For a start (quite literally, coming very early in the picture), there’s a cameo from Robert Ryan as a child psychologist; and this alone — as they used to say in pre-DVD days — is worth the price of admission. Okay, I’m an enormous fan of this actor; all the same I couldn’t have guessed that a talent so often deployed in the cause of mean-heartedness could also “do” such effortless, child-centred grace. It’s an act that has to work because this is the only way we’re going to hear Peter’s story. With Ryan’s “Dr Evans” we meet Dean Stockwell’s Peter not as green-haired but shaven-headed and shorn of words, too – or so it seems.

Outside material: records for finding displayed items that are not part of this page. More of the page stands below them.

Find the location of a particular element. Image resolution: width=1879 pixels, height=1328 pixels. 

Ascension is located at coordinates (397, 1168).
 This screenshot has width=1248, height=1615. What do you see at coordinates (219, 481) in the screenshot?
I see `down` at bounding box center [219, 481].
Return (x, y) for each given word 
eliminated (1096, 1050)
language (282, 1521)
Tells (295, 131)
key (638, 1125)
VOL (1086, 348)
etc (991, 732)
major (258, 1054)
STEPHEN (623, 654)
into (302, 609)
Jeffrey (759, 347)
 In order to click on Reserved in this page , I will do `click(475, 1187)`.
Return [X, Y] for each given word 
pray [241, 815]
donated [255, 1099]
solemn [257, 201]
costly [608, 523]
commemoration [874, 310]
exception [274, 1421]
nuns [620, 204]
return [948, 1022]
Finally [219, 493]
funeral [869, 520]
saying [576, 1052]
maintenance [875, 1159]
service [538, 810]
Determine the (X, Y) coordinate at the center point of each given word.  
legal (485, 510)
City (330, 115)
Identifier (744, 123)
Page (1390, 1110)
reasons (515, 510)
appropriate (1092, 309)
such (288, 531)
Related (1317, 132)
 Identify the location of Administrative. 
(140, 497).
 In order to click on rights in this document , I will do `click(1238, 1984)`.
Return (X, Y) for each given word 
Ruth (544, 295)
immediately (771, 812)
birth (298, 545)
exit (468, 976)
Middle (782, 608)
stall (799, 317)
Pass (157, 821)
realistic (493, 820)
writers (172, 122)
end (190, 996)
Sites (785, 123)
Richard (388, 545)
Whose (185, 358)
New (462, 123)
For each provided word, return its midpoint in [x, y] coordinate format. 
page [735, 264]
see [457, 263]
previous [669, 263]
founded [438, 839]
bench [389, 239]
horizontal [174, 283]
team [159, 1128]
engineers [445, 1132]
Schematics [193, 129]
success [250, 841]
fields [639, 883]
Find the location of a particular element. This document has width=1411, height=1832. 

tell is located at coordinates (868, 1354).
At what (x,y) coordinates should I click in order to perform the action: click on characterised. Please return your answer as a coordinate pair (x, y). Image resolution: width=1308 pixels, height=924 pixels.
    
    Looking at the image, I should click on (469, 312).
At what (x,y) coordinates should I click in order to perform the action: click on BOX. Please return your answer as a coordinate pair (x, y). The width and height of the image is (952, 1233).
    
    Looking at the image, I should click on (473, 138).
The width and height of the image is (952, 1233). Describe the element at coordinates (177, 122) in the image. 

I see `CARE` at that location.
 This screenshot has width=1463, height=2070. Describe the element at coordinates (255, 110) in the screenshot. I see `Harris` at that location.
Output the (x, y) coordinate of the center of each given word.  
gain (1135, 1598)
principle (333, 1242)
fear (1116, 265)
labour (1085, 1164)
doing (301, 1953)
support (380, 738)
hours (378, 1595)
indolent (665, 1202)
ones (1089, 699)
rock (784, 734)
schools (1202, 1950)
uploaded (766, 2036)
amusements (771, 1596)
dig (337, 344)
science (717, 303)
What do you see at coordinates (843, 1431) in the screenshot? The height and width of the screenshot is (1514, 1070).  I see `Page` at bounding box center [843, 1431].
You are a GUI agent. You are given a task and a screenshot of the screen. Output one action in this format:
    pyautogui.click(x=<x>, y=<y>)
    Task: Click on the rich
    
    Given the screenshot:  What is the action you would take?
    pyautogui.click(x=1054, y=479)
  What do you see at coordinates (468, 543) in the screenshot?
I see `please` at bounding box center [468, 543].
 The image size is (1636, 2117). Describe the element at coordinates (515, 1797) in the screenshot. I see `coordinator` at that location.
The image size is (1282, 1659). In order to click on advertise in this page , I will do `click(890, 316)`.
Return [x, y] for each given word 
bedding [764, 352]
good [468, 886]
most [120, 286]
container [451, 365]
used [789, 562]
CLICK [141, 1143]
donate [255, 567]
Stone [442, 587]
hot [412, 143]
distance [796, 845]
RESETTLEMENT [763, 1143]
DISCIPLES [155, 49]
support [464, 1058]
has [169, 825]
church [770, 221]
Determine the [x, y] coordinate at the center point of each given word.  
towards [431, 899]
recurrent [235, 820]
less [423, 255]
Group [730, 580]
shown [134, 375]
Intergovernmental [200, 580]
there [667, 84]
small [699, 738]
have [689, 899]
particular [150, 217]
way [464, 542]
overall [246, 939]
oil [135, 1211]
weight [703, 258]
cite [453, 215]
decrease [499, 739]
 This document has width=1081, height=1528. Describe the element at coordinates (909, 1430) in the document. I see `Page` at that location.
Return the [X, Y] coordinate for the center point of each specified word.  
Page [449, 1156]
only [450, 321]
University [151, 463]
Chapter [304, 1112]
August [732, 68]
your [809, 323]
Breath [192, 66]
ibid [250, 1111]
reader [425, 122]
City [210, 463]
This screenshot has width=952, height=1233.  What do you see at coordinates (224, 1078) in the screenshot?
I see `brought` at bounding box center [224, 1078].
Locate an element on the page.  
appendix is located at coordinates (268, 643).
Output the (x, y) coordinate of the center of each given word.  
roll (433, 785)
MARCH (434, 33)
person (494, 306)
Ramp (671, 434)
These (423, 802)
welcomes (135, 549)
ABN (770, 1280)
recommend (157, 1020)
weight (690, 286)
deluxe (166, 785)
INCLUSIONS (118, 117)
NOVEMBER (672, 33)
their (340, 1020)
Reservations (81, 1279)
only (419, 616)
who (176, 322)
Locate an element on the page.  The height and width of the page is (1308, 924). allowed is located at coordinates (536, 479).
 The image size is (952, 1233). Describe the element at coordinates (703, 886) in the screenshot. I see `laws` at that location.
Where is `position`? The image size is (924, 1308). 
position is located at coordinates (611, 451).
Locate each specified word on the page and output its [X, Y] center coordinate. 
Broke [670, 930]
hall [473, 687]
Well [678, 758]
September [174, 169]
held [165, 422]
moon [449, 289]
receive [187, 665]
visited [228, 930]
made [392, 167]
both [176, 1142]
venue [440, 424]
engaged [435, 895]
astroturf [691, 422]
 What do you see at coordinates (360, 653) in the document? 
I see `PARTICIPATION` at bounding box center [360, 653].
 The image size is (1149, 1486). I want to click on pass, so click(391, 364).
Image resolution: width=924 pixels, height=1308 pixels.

But as Peter’s story unfolds, we’re often brought by the filmmakers to see the point of what could just have been a hopelessly unconvincing metaphor. What does the green hair stand for? Rather drily told, it’s about a child’s experience of social ostracism caused by his own inner turmoil when he discovers he’s become a “war orphan.” The shearing of the hair was eventually forced on him by his “carers,” who didn’t want him to go on suffering for being different. Or maybe they were thinking about their own embarrassments? Meanwhile, on a modern scale of boycottable personality traits, Peter’s displays of emotion would hardly register; however, his social and emotional problems are made real enough in this film, so that, by the end, we too begin sniffing defiantly at our non-green-haired tormentors. In I-am-Spartacus empathy, we might even expect our own hair to grow back green, just as Peter does, which would, of course, be entirely weird on our part. The serious point is that the film’s writers didn’t duck this one: big emotional problems can be overcome; but there are some indelible legacies of past trauma, and we can live with these, too.
The psychological realism of Germany Year Zero might also take us by surprise; this time, though, the message is much more shocking and, indeed, entirely tragic: a young boy lives a hand-to-mouth existence amid the recently cleared rubble of postwar Berlin. Since everyone else is doing the same, his sense of despair and isolation is not at all clear-cut. Yet, rather lulled than alerted by all the social deprivation, at the last moment we find we’ve actually been watching the story of a child suicide, a story made more emotionally stunning by the fact that it isn’t signalled.